Compact JWT
===========
Json Web Tokens (JWT) are a popular method for creating signed transparent tokens that can be verified
by clients and servers. They are enshrined in standards like OpenID Connect which causes them to
be a widespread and required component of many modern web authentication system.
JWT and Json Web Signature (JWS) however have a long track record of handling issues, which have
led to security issues. This library will not be a complete implementation of JWT/JWS, instead
focusing on a minimal subset that can be secured and audited for correctness more closely within
a limited set of use cases.
When should I use this library?
-------------------------------
If you wish to create ECDSA signed JWT tokens, or verify ECDSA signed JWT tokens, this library is for you.
If you are implementing OIDC as a relying party or authorisation server, this library is for you.
If you want to use HMAC signatures, have a full JWS implementation, or have the non-compact (JSON)
serialisation support, this library is not what you want.
Why another JWT library?
------------------------
There are already many other libraries for JWT on crates.io however they each have a limitation
or design that conflicts with the project goals in Kanidm.
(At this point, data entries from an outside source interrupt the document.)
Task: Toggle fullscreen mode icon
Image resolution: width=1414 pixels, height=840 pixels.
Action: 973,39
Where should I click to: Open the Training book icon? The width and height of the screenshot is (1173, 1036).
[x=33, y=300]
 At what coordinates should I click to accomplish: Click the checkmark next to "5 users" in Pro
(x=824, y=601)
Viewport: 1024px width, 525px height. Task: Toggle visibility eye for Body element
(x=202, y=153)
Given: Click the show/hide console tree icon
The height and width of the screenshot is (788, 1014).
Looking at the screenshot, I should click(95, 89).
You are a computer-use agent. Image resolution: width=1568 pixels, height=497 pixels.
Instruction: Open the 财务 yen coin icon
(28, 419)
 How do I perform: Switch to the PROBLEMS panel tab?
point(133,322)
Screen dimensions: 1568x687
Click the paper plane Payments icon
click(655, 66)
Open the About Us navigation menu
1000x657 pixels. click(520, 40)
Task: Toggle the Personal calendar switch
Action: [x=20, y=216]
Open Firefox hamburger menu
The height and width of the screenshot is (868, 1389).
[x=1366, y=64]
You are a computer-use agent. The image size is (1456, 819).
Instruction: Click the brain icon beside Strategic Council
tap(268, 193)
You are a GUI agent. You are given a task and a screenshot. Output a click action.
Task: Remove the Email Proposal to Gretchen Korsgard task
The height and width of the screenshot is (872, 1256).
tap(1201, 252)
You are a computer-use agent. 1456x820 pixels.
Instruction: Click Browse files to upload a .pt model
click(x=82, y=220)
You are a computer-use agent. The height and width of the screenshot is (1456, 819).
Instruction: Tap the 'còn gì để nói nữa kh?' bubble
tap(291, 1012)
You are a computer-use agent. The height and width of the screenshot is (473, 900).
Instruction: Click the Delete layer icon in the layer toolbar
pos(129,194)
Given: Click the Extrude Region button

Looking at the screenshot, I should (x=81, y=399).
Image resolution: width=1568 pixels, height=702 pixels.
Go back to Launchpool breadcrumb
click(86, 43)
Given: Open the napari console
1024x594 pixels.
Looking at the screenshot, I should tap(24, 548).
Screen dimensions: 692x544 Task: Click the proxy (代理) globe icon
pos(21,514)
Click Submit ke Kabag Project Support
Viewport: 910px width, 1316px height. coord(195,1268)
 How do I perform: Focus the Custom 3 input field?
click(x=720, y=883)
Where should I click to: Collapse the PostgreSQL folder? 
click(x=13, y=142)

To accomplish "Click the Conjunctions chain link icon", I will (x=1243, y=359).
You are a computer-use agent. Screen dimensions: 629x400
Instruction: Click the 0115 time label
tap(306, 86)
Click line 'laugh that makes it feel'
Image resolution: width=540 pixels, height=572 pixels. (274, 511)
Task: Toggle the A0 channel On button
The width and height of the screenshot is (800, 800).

Examples are:
* Incorrect Implementations - There are a number of JWT libraries in Rust that are incorrect to the RFC or do not have RFC vector tests
* Ring as the sole cryptographic provider - we need to use OpenSSL
* Only supporting RSA/Weak cryptographic algos - We want to use ECDSA
* Full JWS implementation - As mentioned, JWS has a number of sharp edges like alg=none
As a result, nothing "fit" what we wanted, so we are making another library.